Greedy Algorithms can be applied to problems following two basic conditions:

  1. Greedy Choice Property: A global optimum can be reached by selecting the local optimums.
  2. Optimal Substructure Property: A problem follows optimal substructure property if the optimal solution for the problem can be formed on the basis of the optimal solution to its subproblems

Where to use Greedy approach?

Let’s discuss this by trying to solve a problem: Fractional Knapsack!

Question: You are given weights and values of N items and a knapsack that can hold upto knapsack_capacity weight units. You need to find the maximum total value we can get into the knapsack.

Now, what would you do in this case? Which items will you choose the elements and how will you choose them? How would you evaluate whether an item should be put in a knapsack or not?

Well, obviously the elements giving us a higher value with respect to its weight should be chosen. Therefore, we would consider the value/weight ratio to evaluate whether we need to put the item in the knapsack or not. In simple words, we are basically following the unitary method as our evaluation criteria!

This is the greedy choice! We won’t try putting different combinations of items into the knapsack and then check which combination of items yields us the maximum value. We will sort them on the basis of the value/weight ratio and select elements with higher ratios to fill the knapsack.

The problem also follows the optimal substructure property.


bool comp(Item a, Item b)
    return (a.value / a.weight) > (b.value / b.weight)
double fractionalKnapsack(Item arr[], int N, int knapsack_capacity)
   sort(arr, arr+N, comp)
   int curr = 0
   double ans = 0.0
   for( i = 0 to N-1 )
       if ( curr + arr[i].weight <= knapsack_capacity )
           curr += arr[i].weight
           ans += arr[i].value
           double rem = knapsack_capacity - curr;
           ans += arr[i].value * (rem / arr[i].weight)
    return ans

Where you shouldn’t use Greedy approach?

Knowing where not to use Greedy is really important because if optimal substructure property is followed and the greedy choice property is not applicable, you will reach a wrong answer.

Question: Given a tree, you need to find the path from the root to any leaf that has the maximum sum of node values along the path.

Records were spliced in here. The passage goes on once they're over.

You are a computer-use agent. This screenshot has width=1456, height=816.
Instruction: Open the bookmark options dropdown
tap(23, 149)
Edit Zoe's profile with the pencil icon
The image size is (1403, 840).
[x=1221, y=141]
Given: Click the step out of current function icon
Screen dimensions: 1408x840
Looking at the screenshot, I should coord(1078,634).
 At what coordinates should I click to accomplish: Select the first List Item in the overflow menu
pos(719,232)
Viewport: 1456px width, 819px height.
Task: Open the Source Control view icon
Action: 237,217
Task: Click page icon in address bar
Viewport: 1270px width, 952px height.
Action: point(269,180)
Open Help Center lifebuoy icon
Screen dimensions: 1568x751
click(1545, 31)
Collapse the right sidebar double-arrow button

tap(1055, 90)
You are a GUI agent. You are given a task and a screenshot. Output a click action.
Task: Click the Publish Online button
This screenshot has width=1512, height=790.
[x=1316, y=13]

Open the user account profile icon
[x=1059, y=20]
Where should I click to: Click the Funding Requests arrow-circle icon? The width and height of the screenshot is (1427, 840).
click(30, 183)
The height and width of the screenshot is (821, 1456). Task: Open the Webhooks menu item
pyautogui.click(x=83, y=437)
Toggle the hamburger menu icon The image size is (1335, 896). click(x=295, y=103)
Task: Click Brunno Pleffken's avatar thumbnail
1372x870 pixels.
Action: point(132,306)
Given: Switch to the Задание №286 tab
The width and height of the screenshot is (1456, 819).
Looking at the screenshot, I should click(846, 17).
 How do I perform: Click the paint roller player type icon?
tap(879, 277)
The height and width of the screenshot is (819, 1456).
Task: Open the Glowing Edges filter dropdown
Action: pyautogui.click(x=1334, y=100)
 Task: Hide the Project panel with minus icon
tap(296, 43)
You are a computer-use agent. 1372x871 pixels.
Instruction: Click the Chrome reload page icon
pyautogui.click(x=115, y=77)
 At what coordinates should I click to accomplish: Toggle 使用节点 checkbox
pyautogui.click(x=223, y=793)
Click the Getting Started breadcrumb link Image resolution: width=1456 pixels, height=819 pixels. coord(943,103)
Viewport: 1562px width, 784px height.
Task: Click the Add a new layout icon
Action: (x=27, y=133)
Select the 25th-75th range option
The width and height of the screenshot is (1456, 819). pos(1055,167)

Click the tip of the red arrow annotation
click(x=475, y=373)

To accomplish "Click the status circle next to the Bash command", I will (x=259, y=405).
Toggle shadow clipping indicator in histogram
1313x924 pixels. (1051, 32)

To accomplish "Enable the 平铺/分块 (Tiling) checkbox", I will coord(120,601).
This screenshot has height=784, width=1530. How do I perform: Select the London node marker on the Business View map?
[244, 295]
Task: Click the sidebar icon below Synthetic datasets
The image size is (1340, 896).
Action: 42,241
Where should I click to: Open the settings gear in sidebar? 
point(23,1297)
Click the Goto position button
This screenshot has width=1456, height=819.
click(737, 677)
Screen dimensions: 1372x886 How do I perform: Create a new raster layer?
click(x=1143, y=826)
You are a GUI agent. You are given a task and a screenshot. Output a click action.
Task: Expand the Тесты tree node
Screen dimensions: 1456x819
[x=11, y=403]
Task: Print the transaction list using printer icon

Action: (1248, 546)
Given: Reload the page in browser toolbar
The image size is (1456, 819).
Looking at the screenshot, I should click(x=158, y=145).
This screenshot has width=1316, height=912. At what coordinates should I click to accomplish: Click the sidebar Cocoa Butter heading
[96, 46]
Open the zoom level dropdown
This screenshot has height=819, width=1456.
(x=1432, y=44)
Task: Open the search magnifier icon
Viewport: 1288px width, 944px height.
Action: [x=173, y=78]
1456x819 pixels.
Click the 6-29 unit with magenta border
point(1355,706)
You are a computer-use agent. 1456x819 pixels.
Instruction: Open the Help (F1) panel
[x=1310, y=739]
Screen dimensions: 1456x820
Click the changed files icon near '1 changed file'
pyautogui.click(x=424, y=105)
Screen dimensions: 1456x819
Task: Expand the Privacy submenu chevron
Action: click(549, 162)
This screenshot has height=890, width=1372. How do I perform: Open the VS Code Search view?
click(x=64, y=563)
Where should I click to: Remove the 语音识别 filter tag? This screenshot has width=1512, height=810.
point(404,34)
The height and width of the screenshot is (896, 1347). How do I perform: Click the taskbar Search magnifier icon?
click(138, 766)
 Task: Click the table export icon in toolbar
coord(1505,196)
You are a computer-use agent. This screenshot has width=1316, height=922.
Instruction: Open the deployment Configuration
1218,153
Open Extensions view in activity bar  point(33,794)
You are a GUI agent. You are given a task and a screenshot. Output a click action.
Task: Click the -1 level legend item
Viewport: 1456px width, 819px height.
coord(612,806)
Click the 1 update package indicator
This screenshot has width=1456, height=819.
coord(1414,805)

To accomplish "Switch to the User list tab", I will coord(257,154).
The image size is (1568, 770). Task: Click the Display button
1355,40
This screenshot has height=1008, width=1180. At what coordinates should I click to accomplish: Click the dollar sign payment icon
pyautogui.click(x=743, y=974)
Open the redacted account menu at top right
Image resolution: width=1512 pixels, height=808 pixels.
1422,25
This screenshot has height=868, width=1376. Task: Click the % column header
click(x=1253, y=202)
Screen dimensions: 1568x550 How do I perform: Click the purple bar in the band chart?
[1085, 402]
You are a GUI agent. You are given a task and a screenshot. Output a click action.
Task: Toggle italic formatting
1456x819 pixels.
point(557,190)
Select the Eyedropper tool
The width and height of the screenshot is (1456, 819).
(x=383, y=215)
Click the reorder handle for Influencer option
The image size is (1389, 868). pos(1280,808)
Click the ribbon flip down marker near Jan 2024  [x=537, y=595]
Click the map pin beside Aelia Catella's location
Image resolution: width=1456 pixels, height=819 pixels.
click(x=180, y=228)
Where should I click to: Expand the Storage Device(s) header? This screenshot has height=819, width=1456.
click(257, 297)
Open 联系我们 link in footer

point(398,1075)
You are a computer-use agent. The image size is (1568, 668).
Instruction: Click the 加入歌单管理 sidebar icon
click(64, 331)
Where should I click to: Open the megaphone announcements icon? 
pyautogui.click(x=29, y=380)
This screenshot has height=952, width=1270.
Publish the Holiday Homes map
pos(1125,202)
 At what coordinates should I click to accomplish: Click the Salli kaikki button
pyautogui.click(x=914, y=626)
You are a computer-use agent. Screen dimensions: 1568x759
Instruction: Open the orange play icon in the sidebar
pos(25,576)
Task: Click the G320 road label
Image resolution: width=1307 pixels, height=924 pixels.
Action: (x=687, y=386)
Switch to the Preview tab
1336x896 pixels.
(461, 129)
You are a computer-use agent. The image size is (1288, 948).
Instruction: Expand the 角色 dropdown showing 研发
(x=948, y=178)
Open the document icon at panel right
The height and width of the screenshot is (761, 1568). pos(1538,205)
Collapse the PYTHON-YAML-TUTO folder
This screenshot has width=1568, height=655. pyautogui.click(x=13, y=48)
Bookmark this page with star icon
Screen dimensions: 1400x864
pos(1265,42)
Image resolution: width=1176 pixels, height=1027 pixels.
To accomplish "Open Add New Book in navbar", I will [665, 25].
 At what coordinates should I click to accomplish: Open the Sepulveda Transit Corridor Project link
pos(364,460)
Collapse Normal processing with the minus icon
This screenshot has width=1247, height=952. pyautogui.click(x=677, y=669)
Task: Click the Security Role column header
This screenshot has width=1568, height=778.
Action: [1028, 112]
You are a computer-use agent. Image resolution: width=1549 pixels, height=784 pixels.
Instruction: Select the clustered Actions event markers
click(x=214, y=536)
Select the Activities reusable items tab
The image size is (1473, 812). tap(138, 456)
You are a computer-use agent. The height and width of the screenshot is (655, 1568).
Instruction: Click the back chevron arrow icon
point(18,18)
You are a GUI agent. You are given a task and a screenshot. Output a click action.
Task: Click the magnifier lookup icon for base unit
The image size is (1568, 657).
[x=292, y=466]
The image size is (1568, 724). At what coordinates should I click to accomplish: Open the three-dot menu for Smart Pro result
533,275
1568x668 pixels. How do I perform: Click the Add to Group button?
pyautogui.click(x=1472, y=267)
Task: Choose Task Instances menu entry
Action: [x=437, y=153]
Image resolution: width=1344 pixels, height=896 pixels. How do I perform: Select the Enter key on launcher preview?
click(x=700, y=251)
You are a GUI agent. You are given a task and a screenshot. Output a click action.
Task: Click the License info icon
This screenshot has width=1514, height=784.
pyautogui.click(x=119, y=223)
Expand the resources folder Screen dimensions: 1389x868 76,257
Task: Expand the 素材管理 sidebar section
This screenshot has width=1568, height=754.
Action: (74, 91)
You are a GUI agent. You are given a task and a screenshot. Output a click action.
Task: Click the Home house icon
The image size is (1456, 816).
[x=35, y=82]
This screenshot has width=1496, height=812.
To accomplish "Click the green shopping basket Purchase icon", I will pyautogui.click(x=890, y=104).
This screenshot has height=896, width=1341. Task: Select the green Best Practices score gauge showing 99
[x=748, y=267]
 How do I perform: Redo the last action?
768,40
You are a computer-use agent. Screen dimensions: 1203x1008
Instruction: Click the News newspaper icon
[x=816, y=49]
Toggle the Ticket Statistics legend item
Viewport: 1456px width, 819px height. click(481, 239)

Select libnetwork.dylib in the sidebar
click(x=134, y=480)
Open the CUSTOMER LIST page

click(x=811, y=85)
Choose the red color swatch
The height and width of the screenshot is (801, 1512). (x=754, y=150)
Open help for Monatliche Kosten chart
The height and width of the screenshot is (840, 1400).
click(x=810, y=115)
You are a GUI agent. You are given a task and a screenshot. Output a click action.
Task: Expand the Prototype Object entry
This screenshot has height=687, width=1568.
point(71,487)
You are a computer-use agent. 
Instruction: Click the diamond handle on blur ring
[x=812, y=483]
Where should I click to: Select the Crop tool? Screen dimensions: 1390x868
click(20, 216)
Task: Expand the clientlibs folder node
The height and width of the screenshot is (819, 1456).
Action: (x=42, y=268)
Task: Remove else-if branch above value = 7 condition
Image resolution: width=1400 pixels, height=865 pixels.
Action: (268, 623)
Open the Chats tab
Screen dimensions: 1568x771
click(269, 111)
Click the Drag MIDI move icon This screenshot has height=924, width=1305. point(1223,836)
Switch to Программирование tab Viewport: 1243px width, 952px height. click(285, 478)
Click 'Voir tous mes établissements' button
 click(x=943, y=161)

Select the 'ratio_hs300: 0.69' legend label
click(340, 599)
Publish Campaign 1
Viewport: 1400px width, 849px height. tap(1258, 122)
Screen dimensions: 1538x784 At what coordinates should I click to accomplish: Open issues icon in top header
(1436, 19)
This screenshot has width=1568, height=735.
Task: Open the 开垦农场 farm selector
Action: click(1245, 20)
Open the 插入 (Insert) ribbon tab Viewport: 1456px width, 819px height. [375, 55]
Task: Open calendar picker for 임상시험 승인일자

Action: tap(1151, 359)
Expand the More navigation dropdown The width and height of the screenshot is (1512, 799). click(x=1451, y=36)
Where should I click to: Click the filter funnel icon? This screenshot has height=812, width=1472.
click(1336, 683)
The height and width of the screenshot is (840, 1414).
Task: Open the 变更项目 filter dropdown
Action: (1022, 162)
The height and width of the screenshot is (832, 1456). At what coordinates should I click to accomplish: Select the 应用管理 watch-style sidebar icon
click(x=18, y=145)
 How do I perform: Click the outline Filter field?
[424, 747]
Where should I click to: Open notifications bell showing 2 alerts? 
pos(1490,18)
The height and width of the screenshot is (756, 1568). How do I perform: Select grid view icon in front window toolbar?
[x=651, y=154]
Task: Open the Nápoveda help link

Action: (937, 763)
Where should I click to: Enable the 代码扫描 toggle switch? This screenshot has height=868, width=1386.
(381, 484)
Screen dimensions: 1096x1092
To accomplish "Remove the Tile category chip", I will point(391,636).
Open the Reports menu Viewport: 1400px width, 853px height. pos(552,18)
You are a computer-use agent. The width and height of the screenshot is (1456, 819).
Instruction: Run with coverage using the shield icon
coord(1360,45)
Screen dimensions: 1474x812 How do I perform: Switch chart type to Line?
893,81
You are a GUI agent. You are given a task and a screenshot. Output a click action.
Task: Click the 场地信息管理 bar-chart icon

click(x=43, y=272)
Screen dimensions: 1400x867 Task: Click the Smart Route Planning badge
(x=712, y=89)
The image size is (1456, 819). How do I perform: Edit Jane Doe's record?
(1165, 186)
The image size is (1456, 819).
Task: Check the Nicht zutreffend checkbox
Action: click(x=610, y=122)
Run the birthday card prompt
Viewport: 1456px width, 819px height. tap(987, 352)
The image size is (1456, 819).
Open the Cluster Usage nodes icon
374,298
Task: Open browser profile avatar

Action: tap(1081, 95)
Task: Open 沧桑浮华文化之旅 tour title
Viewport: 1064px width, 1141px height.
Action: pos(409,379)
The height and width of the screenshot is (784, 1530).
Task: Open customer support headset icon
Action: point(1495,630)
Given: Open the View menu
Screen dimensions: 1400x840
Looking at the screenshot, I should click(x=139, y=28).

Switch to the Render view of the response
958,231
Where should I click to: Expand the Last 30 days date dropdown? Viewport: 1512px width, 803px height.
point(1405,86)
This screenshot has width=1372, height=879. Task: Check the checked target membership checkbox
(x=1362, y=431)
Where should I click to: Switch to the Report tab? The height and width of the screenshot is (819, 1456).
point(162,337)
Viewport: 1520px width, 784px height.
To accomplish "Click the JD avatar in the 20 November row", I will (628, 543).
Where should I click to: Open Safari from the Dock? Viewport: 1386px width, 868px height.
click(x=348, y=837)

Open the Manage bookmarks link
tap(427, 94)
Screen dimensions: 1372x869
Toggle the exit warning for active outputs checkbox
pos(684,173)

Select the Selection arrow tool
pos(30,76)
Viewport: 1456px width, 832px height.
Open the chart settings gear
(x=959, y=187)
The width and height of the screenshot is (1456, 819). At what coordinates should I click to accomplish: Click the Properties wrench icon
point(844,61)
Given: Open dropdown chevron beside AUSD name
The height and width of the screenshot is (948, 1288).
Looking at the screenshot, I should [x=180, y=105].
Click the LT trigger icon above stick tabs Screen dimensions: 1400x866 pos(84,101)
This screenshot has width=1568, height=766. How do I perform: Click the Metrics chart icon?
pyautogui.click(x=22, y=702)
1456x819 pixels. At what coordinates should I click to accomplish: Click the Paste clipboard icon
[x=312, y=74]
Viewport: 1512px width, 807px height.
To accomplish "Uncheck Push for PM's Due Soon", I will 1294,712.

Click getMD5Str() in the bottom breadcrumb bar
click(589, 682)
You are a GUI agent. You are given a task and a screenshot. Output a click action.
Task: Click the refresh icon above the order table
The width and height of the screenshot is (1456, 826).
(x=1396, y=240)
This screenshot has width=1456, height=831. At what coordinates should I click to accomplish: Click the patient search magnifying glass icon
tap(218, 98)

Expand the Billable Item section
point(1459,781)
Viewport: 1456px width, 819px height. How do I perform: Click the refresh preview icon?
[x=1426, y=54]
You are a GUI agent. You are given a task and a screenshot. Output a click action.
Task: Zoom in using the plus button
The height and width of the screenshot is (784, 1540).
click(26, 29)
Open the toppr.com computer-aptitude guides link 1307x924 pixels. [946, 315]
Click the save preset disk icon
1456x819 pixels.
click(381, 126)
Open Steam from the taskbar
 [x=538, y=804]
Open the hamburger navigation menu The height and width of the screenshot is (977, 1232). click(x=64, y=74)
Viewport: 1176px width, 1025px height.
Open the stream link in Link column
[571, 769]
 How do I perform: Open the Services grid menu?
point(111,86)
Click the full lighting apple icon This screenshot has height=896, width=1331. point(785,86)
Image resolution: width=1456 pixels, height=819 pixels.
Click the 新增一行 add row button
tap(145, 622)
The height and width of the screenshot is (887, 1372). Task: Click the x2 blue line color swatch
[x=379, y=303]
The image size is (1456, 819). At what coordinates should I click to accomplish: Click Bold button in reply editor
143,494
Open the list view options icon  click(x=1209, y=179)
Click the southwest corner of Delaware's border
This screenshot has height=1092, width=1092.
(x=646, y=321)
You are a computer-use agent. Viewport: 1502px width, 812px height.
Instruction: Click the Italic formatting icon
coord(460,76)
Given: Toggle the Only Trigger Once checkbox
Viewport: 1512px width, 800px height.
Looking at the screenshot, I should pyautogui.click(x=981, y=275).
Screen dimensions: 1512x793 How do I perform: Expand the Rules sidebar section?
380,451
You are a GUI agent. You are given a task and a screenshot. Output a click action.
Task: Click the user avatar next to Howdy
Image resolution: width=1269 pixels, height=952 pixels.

If you form the path by choosing the maximum value child at each level(The Greedy Choice!), you will end up with the path 5->7->2 But we can see that clearly 5->3->17 is the path with the maximum sum of values. We assumed the greedy choice property applies in this problem and ended up with the wrong answer! We need to traverse every path and check the sum once we reach the leaf and compare the path sum with the maximum global sum we reached until then.


int findMaxRootToLeafPath(TreeNode root)
    if ( root == NULL )
        return 0;
    int left_sum = findMaxSumPath(root.left)
    int right_sum = findMaxSumPath(root.right)
    return root.val + max(left_sum, right_sum)

★ Try analyzing the complexities of the above code.


Question: Job Sequencing Problem → You are given deadlines of N jobs. Each job has a profit associated with it. Every job takes a single unit of time. Find the maximum profit you can get by sequencing the jobs.

For example, You are given the following list of jobs →

JobID | Deadline  | Profit
  a   |    2      |  100
  b   |    1      |   19
  c   |    2      |   27
  d   |    1      |   25
  e   |    3      |   15

You need to find the maximum profit that can be yielded by sequencing the jobs optimally.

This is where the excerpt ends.